Fixing California

FIXING CALIFORNIA….California is a mess. The LA Times ran a pretty sensible editorial on Sunday suggesting some needed changes, but unfortunately it didn’t pander enough to dreamland sensibility for Matt Welch’s taste. What’s up with that, Matt?

The Times made six suggestions, four of which Matt derides as wildly out of touch with the California electorate. Here is Matt’s paraphrase, with commentary on each one from yours truly:

  1. Repeal term limits.

    Along with gerrymandered districts (#2 on the Times list), term limits have been one of the prime contributors to legislative extremism and gridlock in California. Legislators don’t understand the process, never learn to compromise, and don’t care much about any of it because they can only serve a few terms anyway. Result: a legislature full of zealots who are entirely at the mercy of lobbyists and staff members.

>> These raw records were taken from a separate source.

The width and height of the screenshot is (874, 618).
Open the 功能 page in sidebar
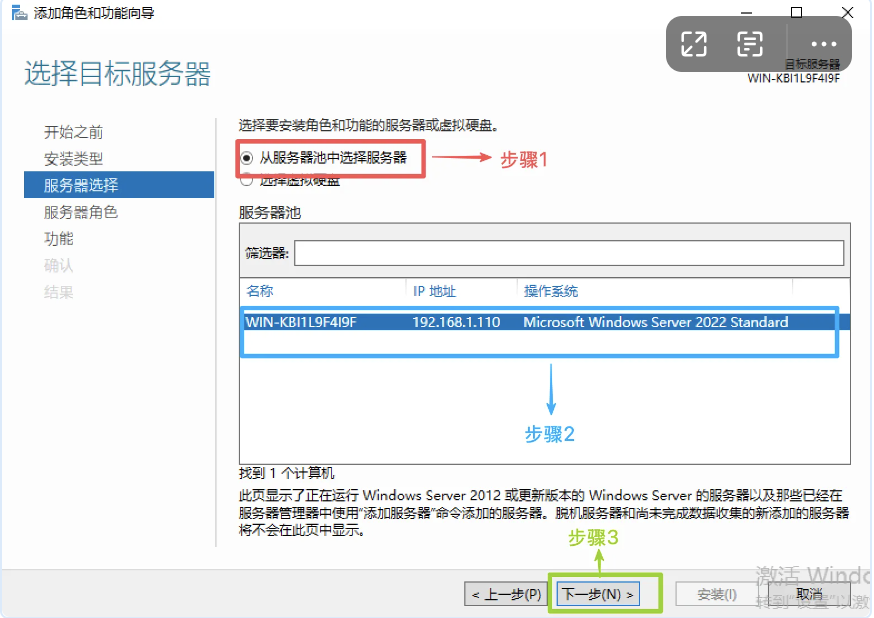(x=59, y=239)
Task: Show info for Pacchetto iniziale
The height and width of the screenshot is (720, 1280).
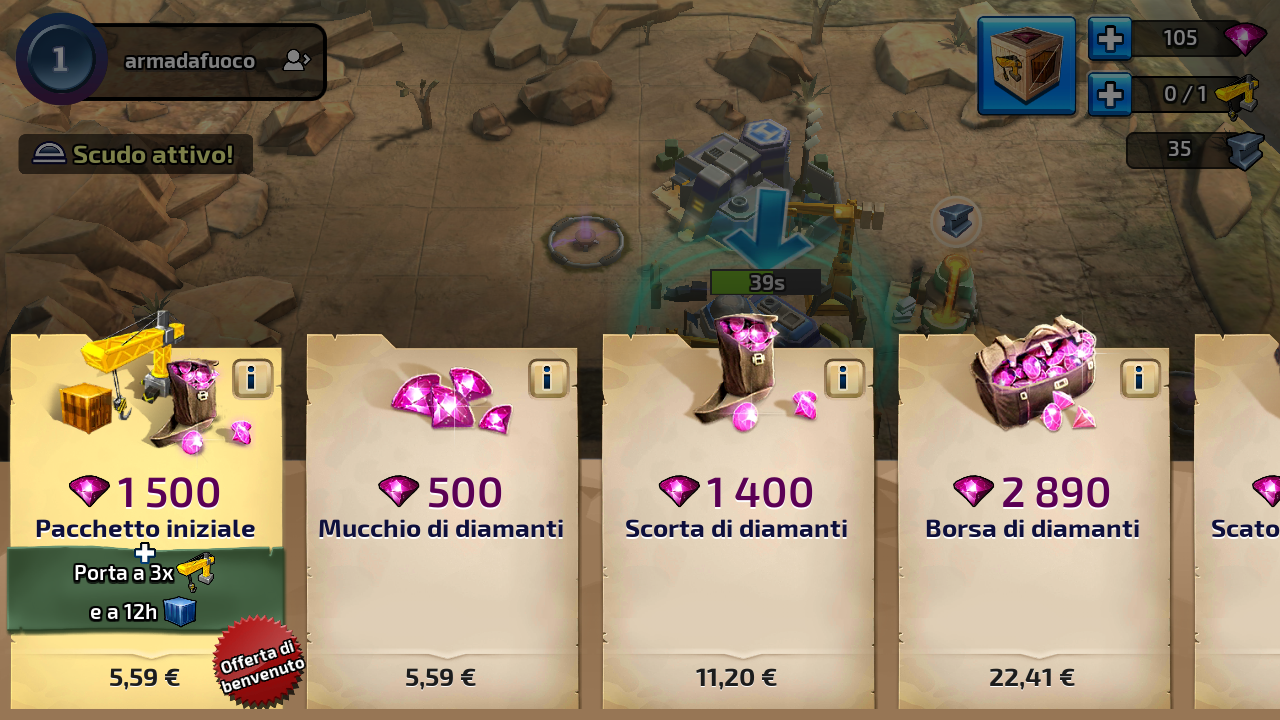Action: 253,378
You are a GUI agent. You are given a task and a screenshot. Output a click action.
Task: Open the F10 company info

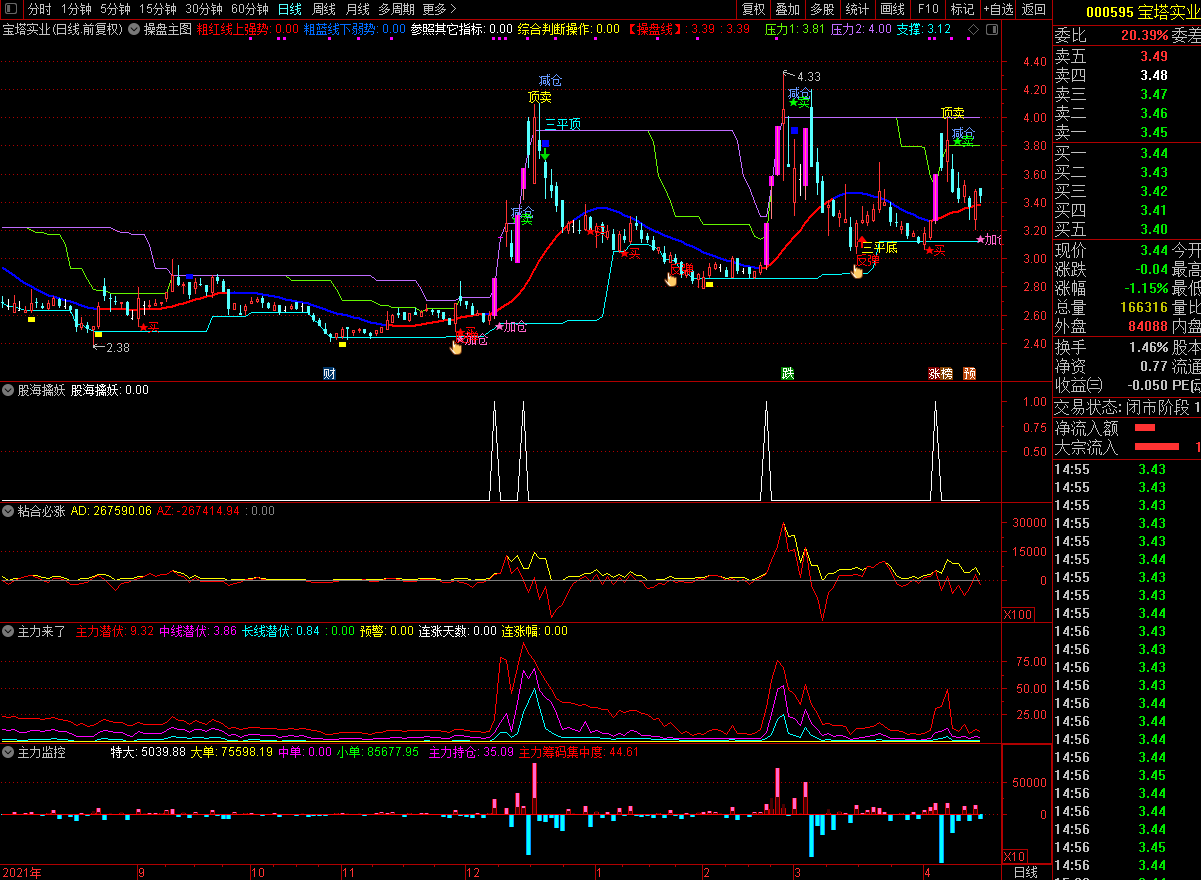coord(927,9)
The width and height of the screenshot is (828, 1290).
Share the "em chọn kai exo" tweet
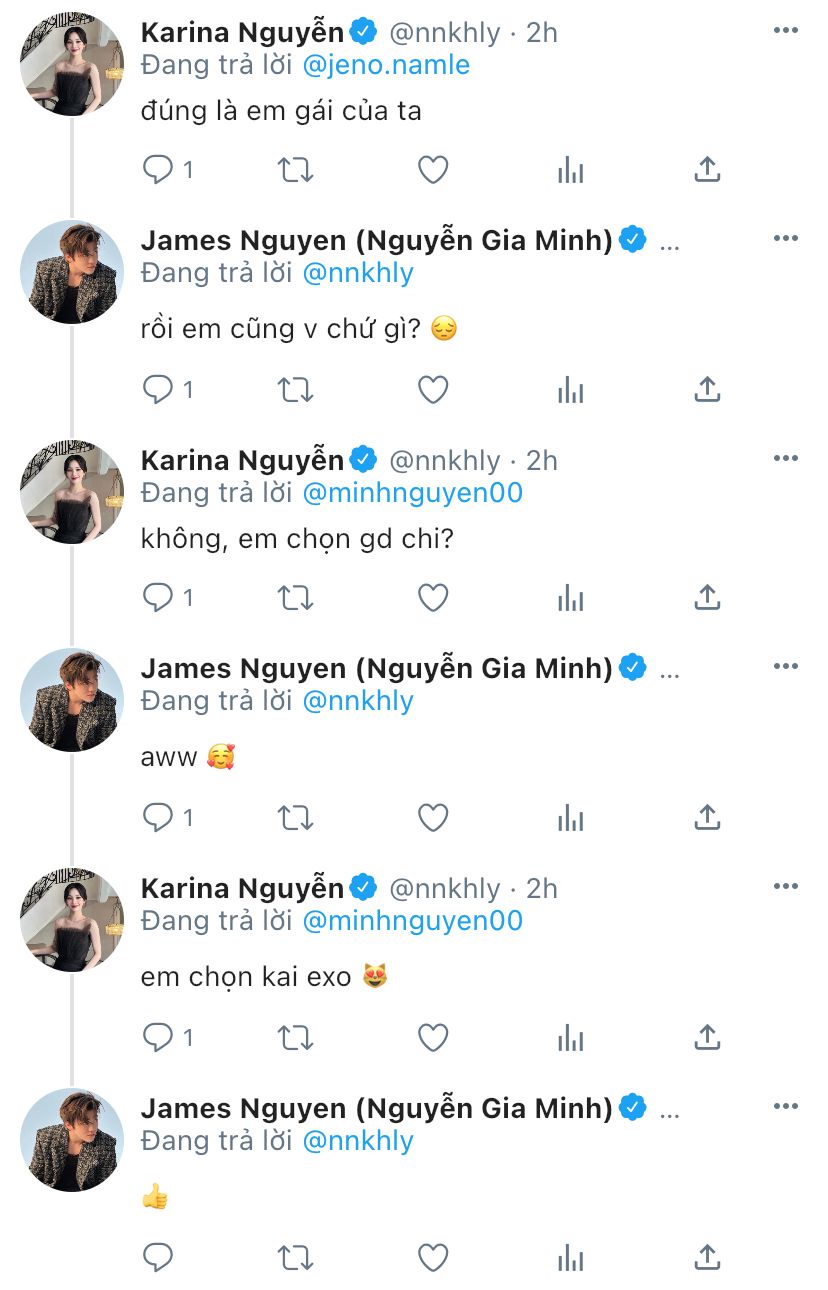click(707, 1038)
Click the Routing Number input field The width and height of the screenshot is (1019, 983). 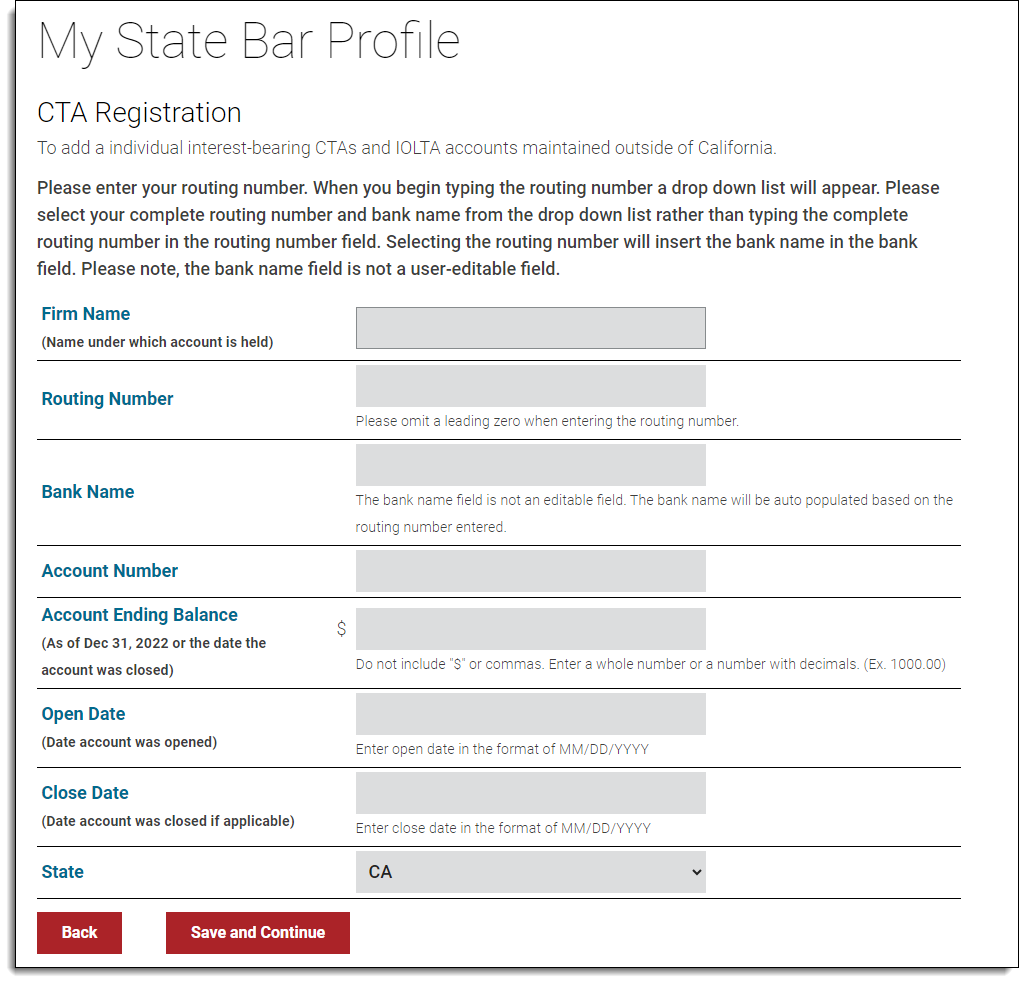pyautogui.click(x=530, y=386)
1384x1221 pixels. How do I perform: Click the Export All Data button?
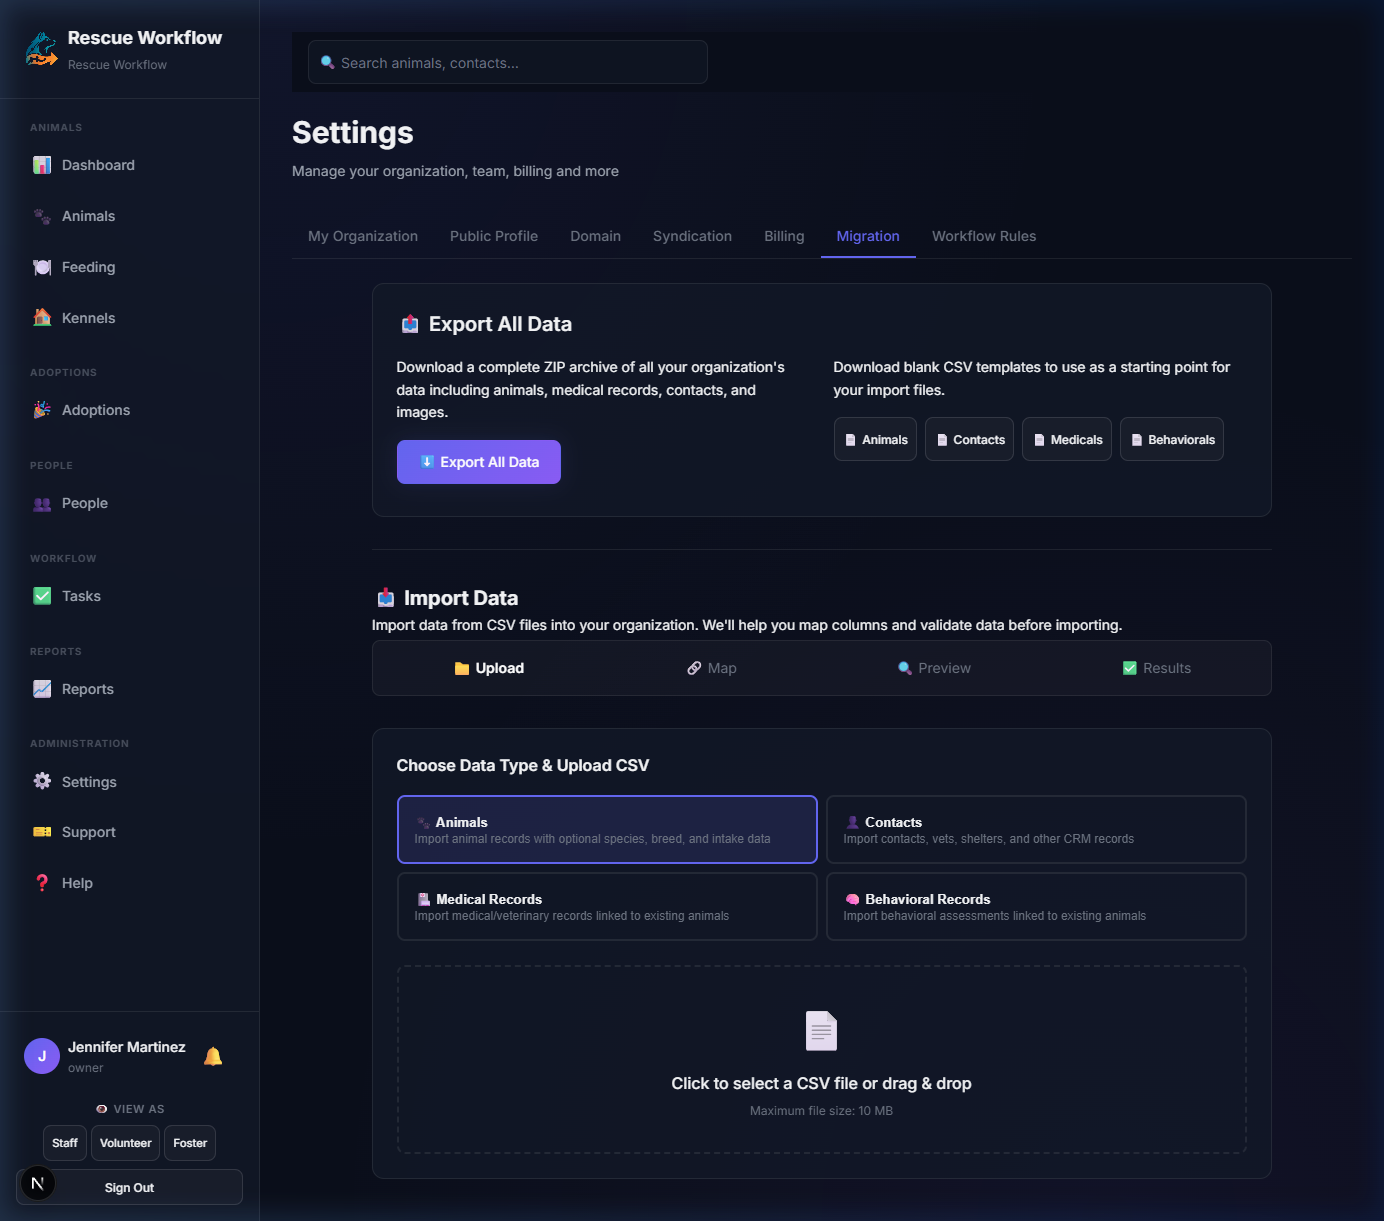click(x=478, y=462)

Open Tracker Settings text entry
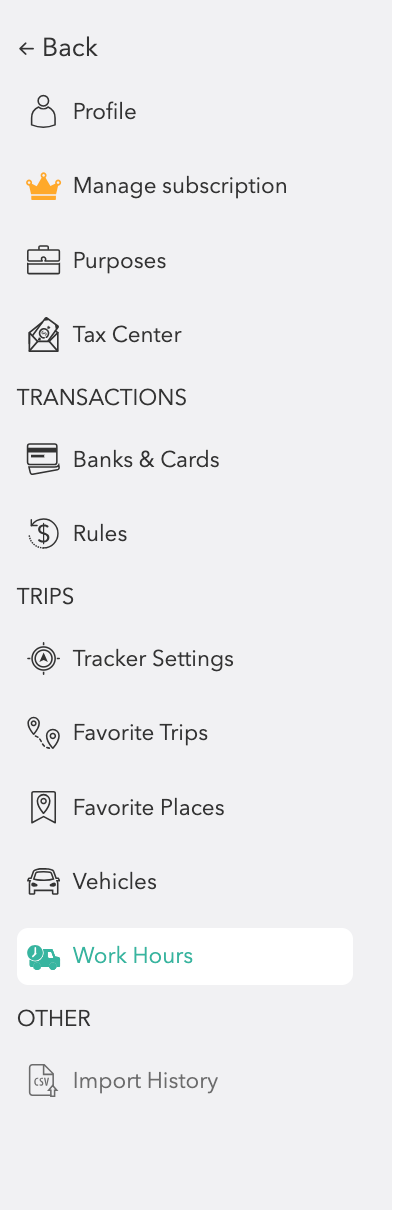pyautogui.click(x=153, y=659)
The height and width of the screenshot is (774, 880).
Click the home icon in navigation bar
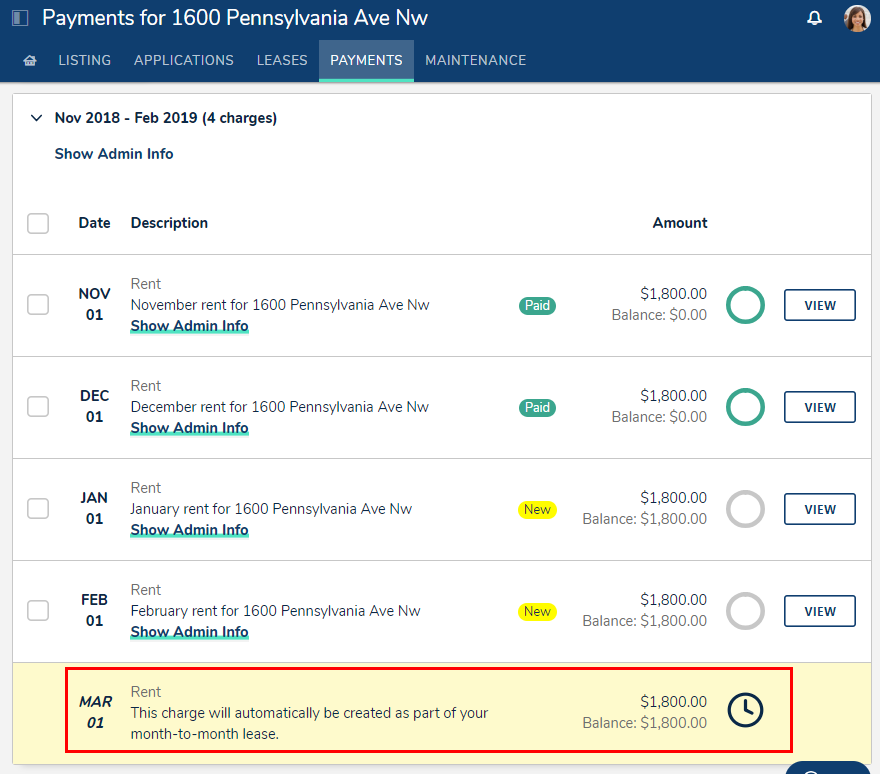click(30, 61)
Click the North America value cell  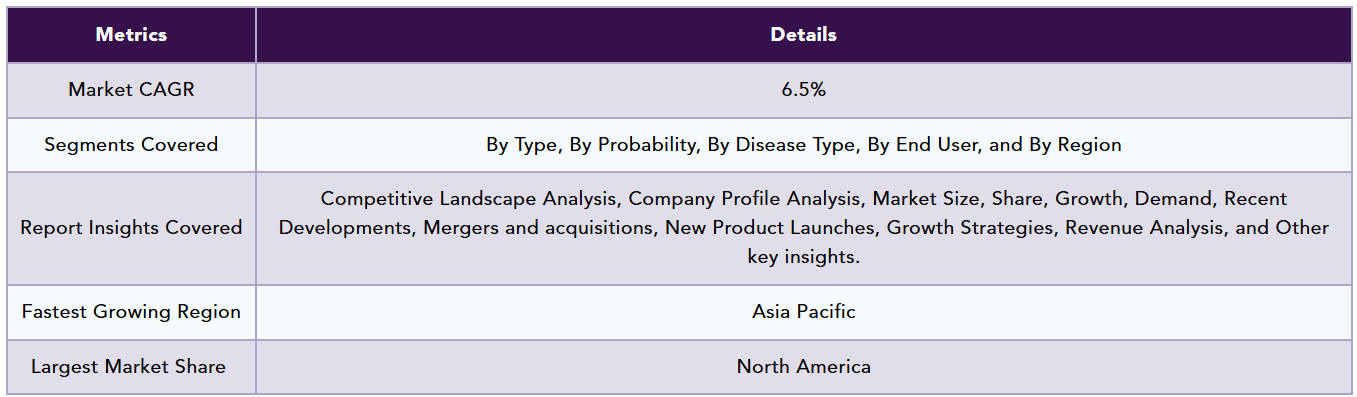804,367
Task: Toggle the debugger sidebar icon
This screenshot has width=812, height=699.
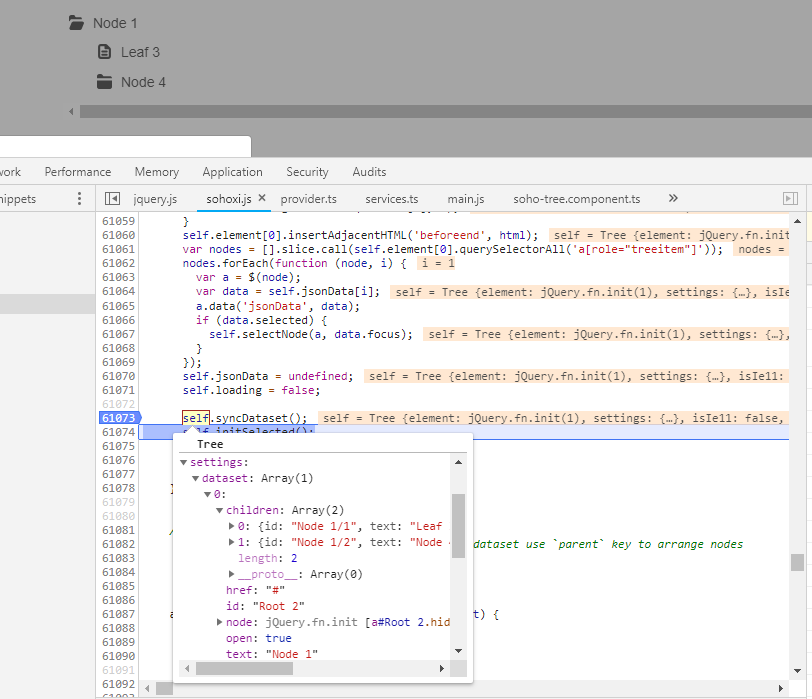Action: click(x=790, y=199)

    Repealing term limits ? or, better yet, keeping them but extending them ? is a good idea. This is an experiment that’s failed utterly.

  1. Amend Proposition 13 to allow for more taxation.

    The Times thinks Prop 13 should be amended to change the rules for taxing corporate property, not residential property, and this makes all sorts of sense. Prop 13 allows property to be re-assessed only when it’s sold, but corporate property is virtually never sold ? and selling the company that owns the property doesn’t count as selling the property itself. Result: corporate property is increasingly taxed at a fraction of one percent of its actual value, while residential property is taxed at close to the full 1%. Why should residents pay higher rates than corporations?

  1. Make it harder to exercise direct-democracy instruments such as recalls and ballot initiatives.

    The initiative process in California hasn’t been a grass roots process for a long time. Most of the time, it’s simply the handmaiden of corporate interests who have the money to buy the signatures they need and the money to advertise heavily for whatever special treatment they’re angling for.

    This is hardly a secret, and it’s one of the reasons I almost never vote in favor of ballot initiatives. My favored solution, rather than simply increasing the number of signatures required, would be to prohibit paid signature gatherers, thus forcing ballot initiatives to be genuine grass roots efforts. (Unfortunately, I’m not sure if that would pass constitutional muster.)

  1. Reduce the two-thirds voting requirement that prevents Democrats from unilaterally raising taxes.

    Supermajorities should be used only for extraordinary activities. The two-thirds requirement Matt is talking about here is for the most ordinary activity you can think of: passing an annual budget.

    Virtually the only way to get a budget passed in California these days is to simply buy off everyone in the legislature, which leads to ballooning budgets (that is, even more ballooning budgets than we’d have anyway) and endless giveaways. Hell, this year’s budget, the one that those fiscally responsible Republicans refused to pass if it contained even one cent of tax increases, finally got passed only by giving those same Republicans $100 million of extra spending they wanted. Thanks, guys.

    If Californians really don’t like the budgets the Democrats pass, they can vote them out of office. That’s democracy.

The Times isn’t running for office, and kudos to them for acting like grownups and telling the truth about what needs to be done in California, even if Californians don’t want to hear it. Matt, you should have kept your LA Times cynicism in check this time.